Les FDS soutiennent la décision du Président Gbagbo
Les Forces de défense et de sécurité de Côte d'Ivoire (FDSCI) rencontrées mercredi, au terme de la série de consultations des forces vives de la nation entreprise par le président de la République, Laurent Gbagbo, pour recueillir leurs points de vue sur l'accord de Pretoria et la lettre du médiateur sud-africain, ont réaffirmé soutenir sa décision d'appliquer l'article 48 de la Constitution pour régler la crise ivoirienne.
"M. le Président de la République, tout ce que vous avez décidé à l'issue de ces consultations est immédiatement exécutoire pour vos forces de défense et de sécurité qui vous font totalement confiance et qui demeurent à votre entière disposition", a déclaré le Capitaine de Vaisseaux Major, Vagba Faussignaux, commandant la Marine nationale, assurant l'intérim du chef d'Etat-major des Armées actuellement en Afrique du sud.
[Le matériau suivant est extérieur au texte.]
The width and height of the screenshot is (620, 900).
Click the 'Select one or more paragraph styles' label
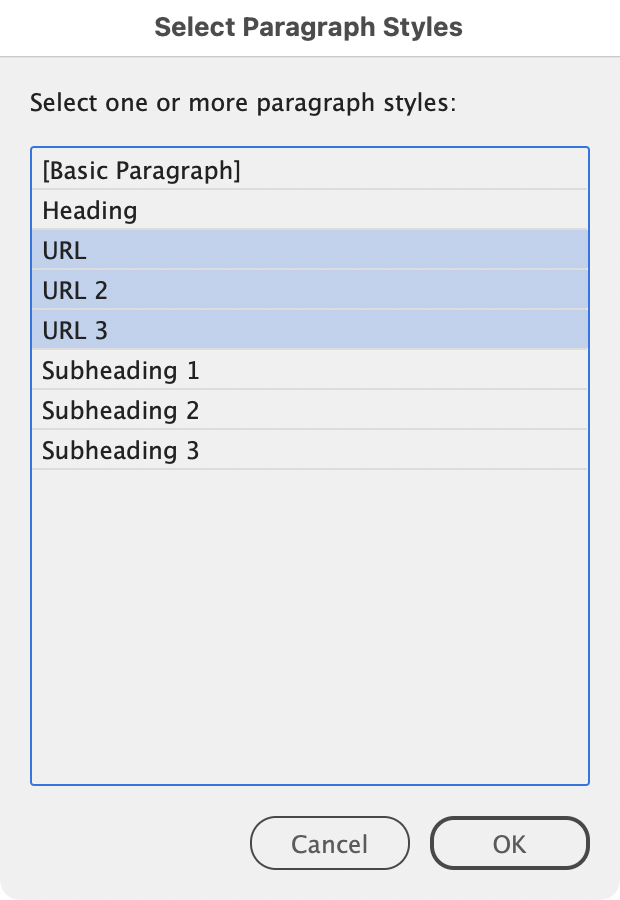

Les FDSCI qui "saluent avec déférence" les décisions prises mardi soir, après dix jours de consultations, disent "mobilisées" derrière le chef de l'Etat pour accompagner le processus de paix "auquel elles se plient sans état d'âme, conformément à la volonté de leur chef suprême".
Mardi soir dans une message adressé à la nation, le président de la République a autorisé les candidats des partis politiques signataires de l'accord de Linas-Marcoussis, notamment le président du Rassemblement des républicains, Alassane Dramane Ouattara, à se présenter, s'il le désire, à l'élection présidentielle d'octobre 2005.
En outre, compte tenu de l'urgence et la nécessité constitutionnelle d'organiser les élections générales en 2005 et conformément à l'article 48, le chef de l'Etat a pris des mesures exceptionnelles en donnant mandat à l'Institut national des statistiques (INS) d'établir, "dans les meilleurs délais, les listes électorales et les cartes d'électeurs avec au moins deux mentions spéciales: la photo d'identité et l'empreinte digitale du titulaire" et en ordonnant la CEI à prendre des dispositions pour permettre à chaque partie intéressée par les élections à faire des vérifications à temps pour éviter toute contestation éventuelle", rappelle-t-on.